Acordo todas as manhãs com um pensamento apenas. Até quando durará esta minha angústia? Somente mobília e aparelhos eletrónicos ocupam esta mansão que construí, sem alguém com quem a partilhar ou sequer miúdos para percorrerem os seus enormes corredores.
Todo o esforço de uma vida, repleta unicamente de posses, conquistas e histórias de ganância. Inconscientemente, afastei a única pessoa que genuinamente se interessou por mim e não pelo que tinha.
Fui atraiçoado pelo sucesso. Julguei que ele me traria tudo o resto, o essencial que só agora enxerguei o quão importante é. Naquela que foi a minha demanda pelo 'high-class livin’, fiquei com o mais pobre dos estatutos: o de pessoa solitária. E o pior é que já ninguém se interessa.

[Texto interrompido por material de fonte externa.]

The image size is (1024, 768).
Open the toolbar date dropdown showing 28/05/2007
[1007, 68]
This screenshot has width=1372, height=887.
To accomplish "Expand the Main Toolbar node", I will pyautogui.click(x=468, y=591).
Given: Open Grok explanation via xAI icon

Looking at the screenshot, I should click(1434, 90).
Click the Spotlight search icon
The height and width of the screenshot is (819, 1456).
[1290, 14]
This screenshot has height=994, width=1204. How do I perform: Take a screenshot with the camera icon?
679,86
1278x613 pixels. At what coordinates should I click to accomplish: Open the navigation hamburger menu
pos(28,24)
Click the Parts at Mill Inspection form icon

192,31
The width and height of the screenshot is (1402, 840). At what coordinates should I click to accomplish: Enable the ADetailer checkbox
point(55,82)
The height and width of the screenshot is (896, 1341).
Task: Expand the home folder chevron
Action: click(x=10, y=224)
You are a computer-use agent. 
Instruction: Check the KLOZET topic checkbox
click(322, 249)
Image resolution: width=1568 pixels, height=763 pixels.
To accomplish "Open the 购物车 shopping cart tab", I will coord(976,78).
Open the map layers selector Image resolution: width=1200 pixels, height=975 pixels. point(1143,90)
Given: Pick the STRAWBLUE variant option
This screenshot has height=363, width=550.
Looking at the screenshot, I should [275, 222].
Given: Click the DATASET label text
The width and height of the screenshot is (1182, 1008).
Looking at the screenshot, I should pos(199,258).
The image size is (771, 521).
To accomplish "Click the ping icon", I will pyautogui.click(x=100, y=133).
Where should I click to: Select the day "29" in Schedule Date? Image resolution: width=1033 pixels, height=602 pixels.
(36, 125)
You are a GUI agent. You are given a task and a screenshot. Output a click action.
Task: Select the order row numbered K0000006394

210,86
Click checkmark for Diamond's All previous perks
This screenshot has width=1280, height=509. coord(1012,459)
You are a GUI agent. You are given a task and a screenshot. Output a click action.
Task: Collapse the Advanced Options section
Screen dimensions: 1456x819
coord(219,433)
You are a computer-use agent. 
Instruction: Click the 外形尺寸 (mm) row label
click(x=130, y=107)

Perdi-me algures na jornada da vida, esqueci tudo o que era importante e foquei-me, de forma obsessiva, no que enriquece o olho, desprezando o que enriquece a alma, o espirito e o coração. Meu Deus, sinto um vazio que se espelha de dentro para fora e vagueia por entre todas estas divisões, apetrechadas de coisas inúteis. Anseio por contato humano, um simples abraço.
Ao longo do percurso, fiquei separado das emoções de um ser-humano: o amor, a amizade, a compaixão, a solidariedade. São meras palavras agora, que perderam por completo a sua conotação, para o meu intelecto compreender. O mesmo intelecto que me colocou no topo dos topos. Nem existe sequer alguém que me queira destronar, nem tão pouco sabem o meu nome. Não surpreende. Até eu já começo a esquece-lo, pois já faz algum tempo, desde a última vez que o disseram em voz alta.
Todas as noites me deito com outro pensamento, distinto daquele com que acordo. Amanhã vou corrigir isto tudo. Minutos depois penso – Já é tarde demais para isso. Esta angústia acompanhar-me-á até ao fim.